Abstract

We demonstrate a step change in the capability of diode laser excited two-line atomic fluorescence (TLAF) thermometry and show it is well-suited to the study of low-pressure sooting flames. The new developments to the technique reported here were essential to achieve the accuracy (±41 K) and precision (±8 K) required for useful measurements in such systems. This represents the first application of TLAF thermometry to the investigation of low-pressure sooting flames, an environment in which other thermometry techniques perform poorly. We thus demonstrate a practical application of diode laser TLAF to a burner that is the subject of a coordinated experimental and computational investigation of soot formation. The TLAF technique requires no calibration measurement and is compact and economical to set up in comparison with traditional laser thermometry methods.
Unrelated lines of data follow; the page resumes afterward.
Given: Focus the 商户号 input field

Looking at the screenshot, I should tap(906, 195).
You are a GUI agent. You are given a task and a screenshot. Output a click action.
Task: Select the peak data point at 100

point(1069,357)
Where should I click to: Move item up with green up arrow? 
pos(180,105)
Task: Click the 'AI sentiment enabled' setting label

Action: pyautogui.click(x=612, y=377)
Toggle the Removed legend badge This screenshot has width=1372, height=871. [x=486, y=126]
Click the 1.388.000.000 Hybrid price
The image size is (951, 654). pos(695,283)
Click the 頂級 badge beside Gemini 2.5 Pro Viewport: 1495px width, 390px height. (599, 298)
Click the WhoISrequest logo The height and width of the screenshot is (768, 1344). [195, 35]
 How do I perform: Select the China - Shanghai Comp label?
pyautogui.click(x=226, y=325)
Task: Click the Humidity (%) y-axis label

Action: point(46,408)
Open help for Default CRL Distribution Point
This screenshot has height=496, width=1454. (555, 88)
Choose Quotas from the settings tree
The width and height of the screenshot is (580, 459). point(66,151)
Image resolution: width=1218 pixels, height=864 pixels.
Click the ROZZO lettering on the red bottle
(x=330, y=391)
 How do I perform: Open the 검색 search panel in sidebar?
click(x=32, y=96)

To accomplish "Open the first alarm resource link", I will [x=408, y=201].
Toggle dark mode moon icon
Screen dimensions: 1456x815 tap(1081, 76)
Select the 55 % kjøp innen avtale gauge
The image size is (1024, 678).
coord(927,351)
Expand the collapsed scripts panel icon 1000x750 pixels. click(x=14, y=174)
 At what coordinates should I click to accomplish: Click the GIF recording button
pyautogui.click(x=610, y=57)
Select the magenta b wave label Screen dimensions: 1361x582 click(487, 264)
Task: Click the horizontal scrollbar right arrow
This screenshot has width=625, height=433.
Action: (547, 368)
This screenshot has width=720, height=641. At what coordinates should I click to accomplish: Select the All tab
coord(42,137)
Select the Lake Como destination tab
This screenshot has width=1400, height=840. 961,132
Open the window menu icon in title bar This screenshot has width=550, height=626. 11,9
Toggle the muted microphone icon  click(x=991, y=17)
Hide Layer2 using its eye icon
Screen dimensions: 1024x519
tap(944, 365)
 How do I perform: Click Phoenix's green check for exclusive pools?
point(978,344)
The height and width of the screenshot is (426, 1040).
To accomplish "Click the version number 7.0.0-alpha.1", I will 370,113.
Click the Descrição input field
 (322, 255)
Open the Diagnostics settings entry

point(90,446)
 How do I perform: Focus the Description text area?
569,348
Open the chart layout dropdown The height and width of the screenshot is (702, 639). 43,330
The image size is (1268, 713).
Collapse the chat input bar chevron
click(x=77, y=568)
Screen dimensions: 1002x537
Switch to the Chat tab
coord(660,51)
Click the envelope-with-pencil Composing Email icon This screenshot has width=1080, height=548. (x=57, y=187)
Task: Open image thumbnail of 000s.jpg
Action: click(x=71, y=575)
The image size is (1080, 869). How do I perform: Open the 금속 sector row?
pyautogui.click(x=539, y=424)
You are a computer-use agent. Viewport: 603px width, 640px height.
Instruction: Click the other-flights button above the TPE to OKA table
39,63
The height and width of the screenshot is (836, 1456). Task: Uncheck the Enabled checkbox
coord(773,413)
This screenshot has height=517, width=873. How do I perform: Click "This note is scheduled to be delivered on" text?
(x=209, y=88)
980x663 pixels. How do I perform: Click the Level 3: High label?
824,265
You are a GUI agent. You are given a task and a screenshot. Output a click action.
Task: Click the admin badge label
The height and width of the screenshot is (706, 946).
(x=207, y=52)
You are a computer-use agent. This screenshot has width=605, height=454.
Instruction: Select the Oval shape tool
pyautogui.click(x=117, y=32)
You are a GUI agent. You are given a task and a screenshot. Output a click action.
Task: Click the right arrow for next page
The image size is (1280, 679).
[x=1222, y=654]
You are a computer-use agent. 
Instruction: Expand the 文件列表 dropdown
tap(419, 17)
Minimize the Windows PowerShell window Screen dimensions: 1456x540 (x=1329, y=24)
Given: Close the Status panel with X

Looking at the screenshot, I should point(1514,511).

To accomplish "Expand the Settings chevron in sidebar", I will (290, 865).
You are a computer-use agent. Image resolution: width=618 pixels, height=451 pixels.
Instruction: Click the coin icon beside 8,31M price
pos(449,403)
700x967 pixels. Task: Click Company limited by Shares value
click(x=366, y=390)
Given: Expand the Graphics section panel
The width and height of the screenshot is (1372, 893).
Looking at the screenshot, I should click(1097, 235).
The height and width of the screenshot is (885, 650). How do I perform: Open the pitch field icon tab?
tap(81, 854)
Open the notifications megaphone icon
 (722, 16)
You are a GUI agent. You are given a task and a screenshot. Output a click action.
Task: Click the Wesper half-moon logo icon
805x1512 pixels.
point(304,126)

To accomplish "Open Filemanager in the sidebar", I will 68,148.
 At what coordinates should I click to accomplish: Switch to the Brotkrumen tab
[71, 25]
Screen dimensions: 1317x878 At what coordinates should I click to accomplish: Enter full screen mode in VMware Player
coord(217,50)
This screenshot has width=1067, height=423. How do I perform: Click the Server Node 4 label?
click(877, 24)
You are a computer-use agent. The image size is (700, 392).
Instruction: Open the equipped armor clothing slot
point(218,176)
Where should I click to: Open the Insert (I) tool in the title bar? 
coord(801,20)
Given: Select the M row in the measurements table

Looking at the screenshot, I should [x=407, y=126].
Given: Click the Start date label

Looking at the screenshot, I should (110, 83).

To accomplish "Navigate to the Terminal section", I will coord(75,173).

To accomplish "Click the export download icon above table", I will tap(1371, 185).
Temperature profiles were recorded in a laminar flat-flame operating on O2, N2 and CH4 at fuel equivalence ratio of 2.32 and pressures ranging from 18.7 to 26.7 kPa. Almost identical temperature profiles were observed at different pressures despite the fact that soot volume fractions changed by more than an order of magnitude between the lowest and highest operating pressures. The data will contribute to modelling efforts to understand the surprisingly strong dependence of soot volume fraction on pressure that has previously been observed under the range of conditions studied here and will be included in an openly available database on this flame, which includes species profile measurements obtained by other methods. In the current contribution we emphasise the technical implementation of diode TLAF as a new temperature diagnostic with near optimal characteristics for the study of low pressure, sooting flames.